B. AFC Wimbledon were deducted 3-points and fined £400 (reduced from an 18-point deduction on appeal) for the fielding of Jermaine Darlington who had not been registered correctly by the club as he required 'international clearance' in order to be transferred from the Football Association of Wales to the Football Association of England and had therefore played in three matches whilst still ineligible.

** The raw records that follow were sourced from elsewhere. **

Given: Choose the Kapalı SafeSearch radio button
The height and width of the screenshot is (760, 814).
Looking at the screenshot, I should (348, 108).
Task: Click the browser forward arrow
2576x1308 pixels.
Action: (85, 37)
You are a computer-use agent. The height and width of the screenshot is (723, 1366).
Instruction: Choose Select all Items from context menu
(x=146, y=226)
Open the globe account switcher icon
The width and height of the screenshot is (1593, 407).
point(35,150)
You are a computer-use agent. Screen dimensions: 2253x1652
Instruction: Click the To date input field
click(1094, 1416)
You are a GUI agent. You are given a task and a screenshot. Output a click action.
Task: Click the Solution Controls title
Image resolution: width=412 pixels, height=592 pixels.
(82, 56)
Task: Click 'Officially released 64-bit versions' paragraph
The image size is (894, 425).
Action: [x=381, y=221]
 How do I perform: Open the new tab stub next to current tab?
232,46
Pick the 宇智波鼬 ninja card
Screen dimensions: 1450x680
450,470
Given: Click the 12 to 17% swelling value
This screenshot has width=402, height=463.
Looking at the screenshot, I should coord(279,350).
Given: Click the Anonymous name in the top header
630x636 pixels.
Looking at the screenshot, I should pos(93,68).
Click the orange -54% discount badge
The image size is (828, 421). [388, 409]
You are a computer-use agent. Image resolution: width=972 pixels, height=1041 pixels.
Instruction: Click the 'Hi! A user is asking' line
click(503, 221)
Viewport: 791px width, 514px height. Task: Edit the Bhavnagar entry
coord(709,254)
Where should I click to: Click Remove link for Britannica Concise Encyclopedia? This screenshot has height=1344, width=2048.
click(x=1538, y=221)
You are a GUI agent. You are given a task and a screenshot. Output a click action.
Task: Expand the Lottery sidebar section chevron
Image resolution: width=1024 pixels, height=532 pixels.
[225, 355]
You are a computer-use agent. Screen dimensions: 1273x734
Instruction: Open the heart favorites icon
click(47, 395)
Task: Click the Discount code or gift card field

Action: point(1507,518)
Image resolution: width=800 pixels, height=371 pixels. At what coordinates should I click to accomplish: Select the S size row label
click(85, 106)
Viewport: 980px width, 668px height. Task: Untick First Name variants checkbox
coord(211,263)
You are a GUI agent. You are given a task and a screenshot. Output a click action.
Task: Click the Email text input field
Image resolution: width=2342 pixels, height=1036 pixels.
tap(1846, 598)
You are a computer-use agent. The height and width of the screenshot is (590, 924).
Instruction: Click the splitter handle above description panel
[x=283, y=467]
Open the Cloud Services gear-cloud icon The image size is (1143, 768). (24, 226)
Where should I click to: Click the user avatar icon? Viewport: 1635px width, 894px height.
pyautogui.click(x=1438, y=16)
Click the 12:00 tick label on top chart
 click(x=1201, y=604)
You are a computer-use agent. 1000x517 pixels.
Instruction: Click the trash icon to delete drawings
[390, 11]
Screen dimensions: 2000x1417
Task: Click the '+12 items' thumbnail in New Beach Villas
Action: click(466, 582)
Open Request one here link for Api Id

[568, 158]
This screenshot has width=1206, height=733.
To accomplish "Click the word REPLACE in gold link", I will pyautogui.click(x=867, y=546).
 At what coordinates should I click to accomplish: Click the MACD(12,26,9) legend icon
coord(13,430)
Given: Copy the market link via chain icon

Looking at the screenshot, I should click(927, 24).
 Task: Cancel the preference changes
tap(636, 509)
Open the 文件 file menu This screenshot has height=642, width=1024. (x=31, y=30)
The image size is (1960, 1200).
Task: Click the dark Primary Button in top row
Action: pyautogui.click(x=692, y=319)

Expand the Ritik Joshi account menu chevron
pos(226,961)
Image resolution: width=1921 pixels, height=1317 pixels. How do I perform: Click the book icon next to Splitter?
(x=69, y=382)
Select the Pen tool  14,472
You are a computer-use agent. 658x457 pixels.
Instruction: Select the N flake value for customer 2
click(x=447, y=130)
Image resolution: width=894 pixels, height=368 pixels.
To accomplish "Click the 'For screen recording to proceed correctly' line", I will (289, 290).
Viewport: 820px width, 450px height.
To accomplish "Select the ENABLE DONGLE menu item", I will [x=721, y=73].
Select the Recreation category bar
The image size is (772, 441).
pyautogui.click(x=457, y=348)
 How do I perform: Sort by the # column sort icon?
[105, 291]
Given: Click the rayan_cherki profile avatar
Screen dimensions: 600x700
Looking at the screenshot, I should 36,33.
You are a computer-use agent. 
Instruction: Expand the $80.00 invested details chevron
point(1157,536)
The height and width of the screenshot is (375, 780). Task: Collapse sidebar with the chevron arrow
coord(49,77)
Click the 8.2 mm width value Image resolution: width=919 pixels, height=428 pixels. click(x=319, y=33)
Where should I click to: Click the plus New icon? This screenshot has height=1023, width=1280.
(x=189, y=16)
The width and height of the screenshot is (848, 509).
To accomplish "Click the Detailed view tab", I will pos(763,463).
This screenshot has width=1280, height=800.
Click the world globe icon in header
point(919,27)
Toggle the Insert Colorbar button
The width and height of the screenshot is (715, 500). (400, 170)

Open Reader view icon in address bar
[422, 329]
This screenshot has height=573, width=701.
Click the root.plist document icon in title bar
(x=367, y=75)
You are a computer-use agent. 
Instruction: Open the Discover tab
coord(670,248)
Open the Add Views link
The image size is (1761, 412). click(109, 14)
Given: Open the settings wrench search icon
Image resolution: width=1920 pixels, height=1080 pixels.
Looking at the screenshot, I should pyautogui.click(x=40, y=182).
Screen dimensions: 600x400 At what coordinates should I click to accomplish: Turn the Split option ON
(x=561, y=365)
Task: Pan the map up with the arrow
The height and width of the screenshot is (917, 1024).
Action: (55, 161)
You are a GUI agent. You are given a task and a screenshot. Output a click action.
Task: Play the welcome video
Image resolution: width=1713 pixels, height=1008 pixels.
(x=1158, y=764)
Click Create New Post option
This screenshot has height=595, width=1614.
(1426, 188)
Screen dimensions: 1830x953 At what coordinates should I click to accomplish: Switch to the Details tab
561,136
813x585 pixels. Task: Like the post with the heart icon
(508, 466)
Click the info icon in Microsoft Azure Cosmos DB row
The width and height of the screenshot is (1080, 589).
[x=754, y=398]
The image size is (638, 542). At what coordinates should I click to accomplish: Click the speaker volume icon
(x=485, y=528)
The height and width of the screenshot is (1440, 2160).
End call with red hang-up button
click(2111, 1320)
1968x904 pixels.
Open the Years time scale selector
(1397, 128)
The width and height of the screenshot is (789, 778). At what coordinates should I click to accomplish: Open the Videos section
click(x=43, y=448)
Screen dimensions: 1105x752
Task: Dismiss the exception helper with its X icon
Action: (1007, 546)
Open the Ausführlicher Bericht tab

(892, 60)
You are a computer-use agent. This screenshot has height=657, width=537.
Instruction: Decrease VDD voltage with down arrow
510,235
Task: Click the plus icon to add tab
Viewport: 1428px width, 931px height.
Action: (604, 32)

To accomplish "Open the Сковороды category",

The 'Darlington affair' also resulted in expulsion from the Surrey Senior Cup and the FA Trophy that season.
C. AFC Wimbledon were defeated 1–0 by Bromley in the Isthmian League Premier Division play-off semi-final on 1 May 2007.
D. AFC Wimbledon beat Staines Town 2–1 in the Isthmian League Premier Division play-off final on 3 May 2008.
E. AFC Wimbledon beat Luton Town 4–3 in a penalty shoot-out after the match had ended 0–0 in extra time in the 2011 Conference National play-off final on 21 May 2011.
F. AFC Wimbledon were deducted 3 points and given a £5,000 fine suspended for one year by a Football Disciplinary Commission hearing for the ineligible fielding of Jake Nicholson in a 4–3 win over Cheltenham Town on 22 March 2014. In addition the club was required to pay the costs of the hearing. It was found that the player's multiplicity contract had in fact expired on 19 March 2014 and had not been renewed on that date due to the illness of a key member of the club's administrative staff.
G. AFC Wimbledon beat Plymouth Argyle 2–0 in the 2016 Football League Two play-off final on 30 May 2016.
H. AFC Wimbledon finished the season with a 1.00 PPG (35 points in 35 matches) which finished them in 20th position above Tranmere Rovers by 0.06 PPG after League One voted to curtail the season following months of postponement due to the COVID-19 pandemic.